If you are asking that question and are serious, I can’t begin to explain it. If you are willing to spend more than 10 seconds reading, I’ll try. Here’s a short answer: would you like your heart surgeon or neurosurgeon to go to medical school for six weeks, on the “see one, do one, teach one” path? How about your dentist? He’s seen a root canal done once, and now he’ll do yours. Changed your mind yet?

Almost all skills–writing, engine repair, hair cutting, car towing, cake baking–need practice. By practice I mean doing the same basic thing, then variations of it, over and over. Making mistakes and solving problems as you go. Not for days, not even months. Years. Ask any writer, chef, doctor.

When I’m teaching those half-day writing classes, I focus on a few skills. Something that is easy to understand. That makes a difference in clarity. Then we practice with exercises. When my client tells me that “exercises are ‘nice’ but not ‘necessary’ I fight for the right to have participants do exercises. “You can’t get it by hearing about it, you have to try it,” I say.

In these short-cut classes, I try not to mention that it took me 20 years of practice before I became a good writer, and I’m still working on it. What I think is important, though, is that I never tell someone they are wrong, or their writing is horrible. Instead, I focus on one thing they are doing right, and praise them. If I tell them they are wrong, they will ignore what I have to say. They will spend the rest of the class thinking they are stupid, or dumb.

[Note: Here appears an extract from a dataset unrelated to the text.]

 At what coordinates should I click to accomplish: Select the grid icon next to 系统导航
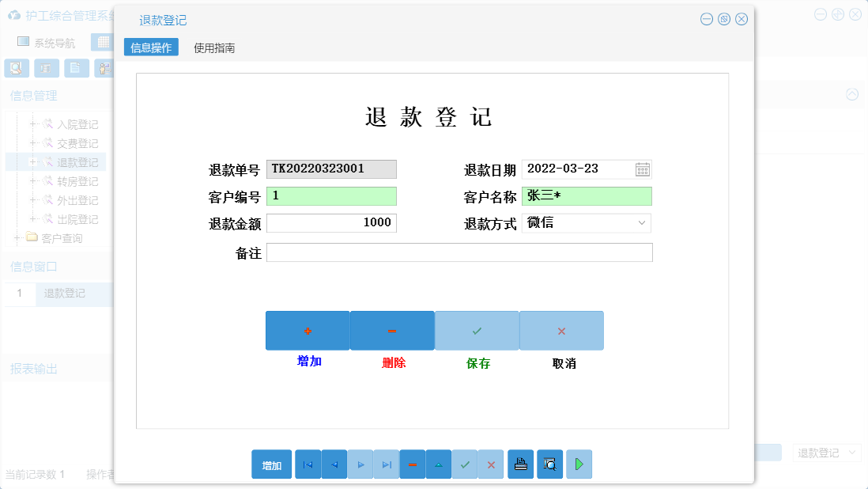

When I praise them, and am specific on the thing they did right, they will do it again. And that may be all I can do in a four-hour class. Encourage a few writers to keep doing one thing right. Over and over. Because encouragement works much better than punishment, much better than “constructive criticism,” much better than “feedback.”

-Quinn McDonald is a writer who teaches writing. Her book, Raw Art Journaling, is available for pre-order at Amazon.

10 thoughts on “See One, Do One, Teach One

  1. absolutely! positively! i totally agree, quinn!!! practice, practice, practice, experiment, practice, practice, practice and play all the time.
    when i work with people with anything i always focus on the positive as well – and ask lots of questions, show them all sorts of alternative ways to achieve what it is they are trying to figure out and encourage their creativity. this approach is also more fun for me.
    enjoying your posts, btw. thanks so much, vicki 🙂

  2. I’m in agreement too! Our schools have been dumbed down to the lowest common denominator, so our children don’t get put off learning, has resulted in the number of instant experts who post tutorials on Youtube. The old adage of “practice makes perfect” still holds true for most vocations, otherwise we would all be instant millionaires. No-one expects to have to work towards acquiring a skill set these days, they need to be spoon fed, and the arts and crafts sector is a prime example of this. Sticking 2 bits of paper onto a third does not make it art, or you an artist, and being fast at texting does not make you an author. Finding the right balance between encouragement and honesty is hard, and I do not envy you this task. But if even one student per class listens and understands what you are saying, and is inspired to go on to study further, then you have done well, even in 4 hours!
    I, too, enjoy your posts, a spot of practicality, common sense and inspiration in a world that gets more unreal by the day!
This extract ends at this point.